Fast forward a decade.

Israel began the 1967 war on 5 June with aerial assaults on Egyptian airfields. On 6 June, Gamal Abdal-Nasser closed the Suez Canal.  As the New York Times wrote the next day,

For a ship traveling from the Persian Gulf, where many of the Arabian oil ports are, to Britain and Western Europe, the voyage around the southern tip of Africa will take 16 days longer, add 4,800 miles of travel and increase the overall cost of the voyage by as much as $20,000 [approximately equivalent to $142,000 in 2014].

The Times estimated that of the 50 ships passing through the Canal in 1966, half were oil tankers.  Italy and France were most directly affected (as 60 and 39 percent of their oil respectively came through the Canal), while “Britain, which depended on Canal shipping for 60 percent of her oil 10 years ago, now has cut that total to 25 percent, primarily because of new African sources of petroleum.” By the end of July, the cost of purchasing tankers had already increased, and the shipping rates had doubled for some tankers carrying oil, with the “Persian Gulf-to-Britain run… most severely affected”;  further increases were being forecast for the autumn (NY Times 23 July 1967).  There are also indications that Iranian oil began to find itself East Asian customers, particularly in Japan, whose economy was massively taking off.  Incidentally, the opening of container-shipping routes to the US during the Vietnam war (as recounted in the wonderful Levinson book) and this shift of preferential sales of oil to Japan in the late 1960s and 1970s must have had a major impact in the meteoric rise of that country’s economy.

By October, 300,000 Egyptians had been evacuated from the villages and towns near the Canal, with New York Times reporting that “Ismailia, a city of 100,000, where the Suez Canal authorities maintain headquarters, was reported by visitors there this week to be virtually deserted” (22 October 1967).

The closure of the Suez Canal had massive influence on the Indian economy (if the profusion of articles in Economic and Political Weekly is an indication) and was a boon for South Africa.  Innovative modes of oil-swapping became an order of the day: for example, USSR would provide oil to Kuwait and Abu Dhabi’s customers in Western Europe, while the two Arab emirates supplied equivalent amounts of oil to USSR’s customers in East Asia, in lieu of Soviet oil transport via the Canal.

And then there is one Bernard Lewis, writing in Foreign Affairs:

In May 1967, the prospects for a southward expansion of Soviet influence seemed excellent. In Somalia, the Soviets were already strongly entrenched and were encouraging Somali irredentist claims against both Ethiopia and Kenya. In southern Arabia, British rule was coming to an end, and there was no reason to doubt that it would be followed by a regime closely linked with Cairo and thus also with Moscow. With the coast from Hodeida to Aden under their control, the Egyptians would not have needed to trouble themselves with the Yemeni interior. With the Suez Canal and Aden at its disposal, the Soviet Navy would soon have established supremacy in the Red Sea, and the regimes on both shores would have been due for realignment or replacement. The way was open to further penetration in southern and eastern Arabia, and especially in the Gulf, where Iraq was already in the revolutionary camp and Iran could be isolated and threatened at its weakest point.

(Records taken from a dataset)
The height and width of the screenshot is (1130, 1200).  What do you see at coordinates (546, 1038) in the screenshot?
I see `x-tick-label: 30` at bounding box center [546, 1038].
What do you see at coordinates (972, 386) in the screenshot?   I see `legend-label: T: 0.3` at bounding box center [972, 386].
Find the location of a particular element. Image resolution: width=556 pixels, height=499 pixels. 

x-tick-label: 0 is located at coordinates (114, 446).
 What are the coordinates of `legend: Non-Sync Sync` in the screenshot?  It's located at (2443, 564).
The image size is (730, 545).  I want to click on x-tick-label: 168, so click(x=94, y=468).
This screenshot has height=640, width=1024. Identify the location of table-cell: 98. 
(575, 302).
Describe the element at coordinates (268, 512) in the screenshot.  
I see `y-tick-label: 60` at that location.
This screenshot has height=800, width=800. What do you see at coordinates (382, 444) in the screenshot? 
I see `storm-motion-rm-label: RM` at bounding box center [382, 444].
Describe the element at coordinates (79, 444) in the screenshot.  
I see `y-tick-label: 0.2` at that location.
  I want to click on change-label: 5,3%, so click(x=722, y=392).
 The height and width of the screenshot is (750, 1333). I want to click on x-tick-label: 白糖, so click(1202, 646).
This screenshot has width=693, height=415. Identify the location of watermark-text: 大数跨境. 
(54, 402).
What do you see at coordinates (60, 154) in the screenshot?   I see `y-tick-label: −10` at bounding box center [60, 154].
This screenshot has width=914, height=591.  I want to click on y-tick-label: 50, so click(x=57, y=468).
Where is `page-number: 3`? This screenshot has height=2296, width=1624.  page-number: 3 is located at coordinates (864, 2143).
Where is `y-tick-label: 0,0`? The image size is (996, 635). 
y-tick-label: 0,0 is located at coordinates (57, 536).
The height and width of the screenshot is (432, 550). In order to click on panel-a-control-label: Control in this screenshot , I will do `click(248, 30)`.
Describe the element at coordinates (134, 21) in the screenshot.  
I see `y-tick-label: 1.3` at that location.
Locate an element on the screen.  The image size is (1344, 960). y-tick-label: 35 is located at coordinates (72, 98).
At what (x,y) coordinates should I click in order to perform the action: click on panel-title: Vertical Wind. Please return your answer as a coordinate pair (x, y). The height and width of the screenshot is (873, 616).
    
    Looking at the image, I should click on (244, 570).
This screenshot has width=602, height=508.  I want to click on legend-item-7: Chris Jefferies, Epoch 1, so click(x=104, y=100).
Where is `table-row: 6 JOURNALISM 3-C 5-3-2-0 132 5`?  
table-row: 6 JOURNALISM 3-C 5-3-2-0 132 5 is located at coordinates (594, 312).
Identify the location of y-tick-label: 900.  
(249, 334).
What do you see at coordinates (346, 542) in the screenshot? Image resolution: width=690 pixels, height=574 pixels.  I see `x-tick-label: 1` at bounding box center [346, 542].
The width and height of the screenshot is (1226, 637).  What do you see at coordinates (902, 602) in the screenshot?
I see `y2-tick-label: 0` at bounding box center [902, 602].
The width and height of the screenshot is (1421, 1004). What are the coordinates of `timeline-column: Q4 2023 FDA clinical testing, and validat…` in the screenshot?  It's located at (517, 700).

Study questions ->
**1)** Answer these questions about the excerpt on the 1967 Suez Canal closure:
(a) On what date did Gamal Abdal-Nasser close the Suez Canal?
(b) What percentage of Italy's oil came through the Canal?
(c) By October, how many Egyptians had been evacuated from the villages and towns near the Canal?
**2)** Return every line of the records that contains the string "Describe", matching case.
The text and the records have no connection to each other.

Exercise solutions ->
**1)**
(a) 6 June
(b) 60 percent
(c) 300,000

**2)**
Describe the element at coordinates (268, 512) in the screenshot.  
Describe the element at coordinates (79, 444) in the screenshot.  
Describe the element at coordinates (134, 21) in the screenshot.  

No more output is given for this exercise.